Mahkemece bozmaya uyularak, davacının 6772 sayılı Kanun kapsamında bulunan iş yerinde hizmet sözleşmesi ile çalışan işçi olduğu, ilave tediye alacağından yararlanması gerektiği, 2011 yılından itibaren davalı tarafından kısmi ödemeler yapıldığı, muaccel ilave tediyelerden ödenenlerin mahsubu neticesinde davalının zamanaşımı def'i de dikkate alınarak hazırlanmış olan bilirkişi raporunun hüküm kurmaya elverişli olduğu, davacının 4.546,86 TL net ilave tediye alacağı bulunduğu gerekçesiyle davanın kabulüne karar verilmiştir.
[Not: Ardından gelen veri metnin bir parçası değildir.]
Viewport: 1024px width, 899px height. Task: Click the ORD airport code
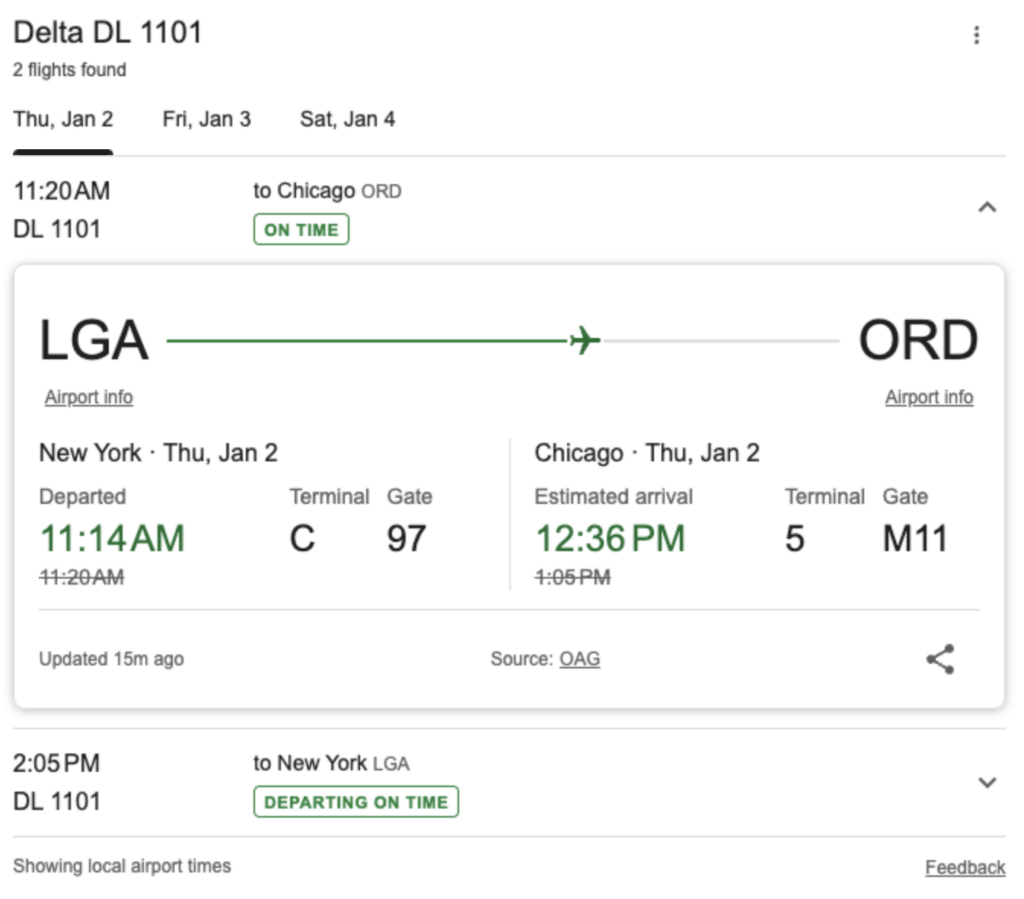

Davalı vekilinin temyizi üzerine hüküm Özel Dairece yukarıda açıklanan gerekçelerle bozulmuştur.

Mahkemece davacının dava dilekçesi ile çıplak ücret miktarı üzerinden hesaplama yaparak davasını açtığı ancak Yargıtay ve Danıştay kararlarındaki teknik hesaplamalara göre bilirkişi incelemesi sonucunda gerçek rakamın tespit edilebileceğini belirttiği, yapılan yargılama sırasında bilirkişi raporu alındığı, davacının alacağının dava edilenden fazla olduğunu ve davalı Bakanlıktan alacaklı olduğunun belirlendiği, davanın açıldığı tarihte alacağın miktar ve değerinin tam ve kesin olarak belirlenebilmesinin davacıdan beklenememesi, belirlenmesinin imkânsız olması, taraflar arasında alacağın miktar ve değerinin tartışmalı olması, açıkça belirlenememesi hâlinde kanunun belirsiz alacak davası açılabileceğini vurguladığı, yargılama sırasında hesap raporu alınmasını gerektiren her alacağın belirsiz kabul edilmesi gerektiği, dosyada da bilirkişi incelemesi yapılarak hesap raporu alınması karşısında alacağın belirsiz olduğu, kaldı ki Yargıtay 9. Hukuk Dairesinin 27.12.2012 tarihli ve 2012/1756 E., 2012/5741 K. sayılı kararında dava şartı olan hukuki yararın tamamlanması gereken şartlardan olup belirsiz alacak davası kriterleri olmadığında dahi davanın hemen reddedilmemesi, tam eda davası için davacı tarafa harç yatırılması hususunda mehil verilmesi gerektiğinin belirtildiği, davanın tam eda davası olarak kabul edilse dahi davacının eksik harcı bulunmadığı, davacının dava konusu ettiği alacağın harcını yatırdığını, davasını ıslah etmediği, ek dava da açmadığı, dava dilekçesindeki talep gibi davanın tamamen kabulüne karar verildiği, davacının alacağının var olduğu bilirkişi raporu ile tespit edilmişken hukuki yararının olmadığından bahsedilemeyeceği, ayrıca aynı konuda bir kısım işçilerin açmış olduğu belirsiz alacak davalarında aynı gerekçe doğrultusunda verilen kabul kararlarının Yargıtay 22. Hukuk Dairesi tarafından onanmış iken bir kısmının bozulmasının çelişki ve eşitsizlik sonucunu doğurduğu gerekçesiyle ve önceki gerekçeler de eklenmek suretiyle direnme kararı verilmiştir. 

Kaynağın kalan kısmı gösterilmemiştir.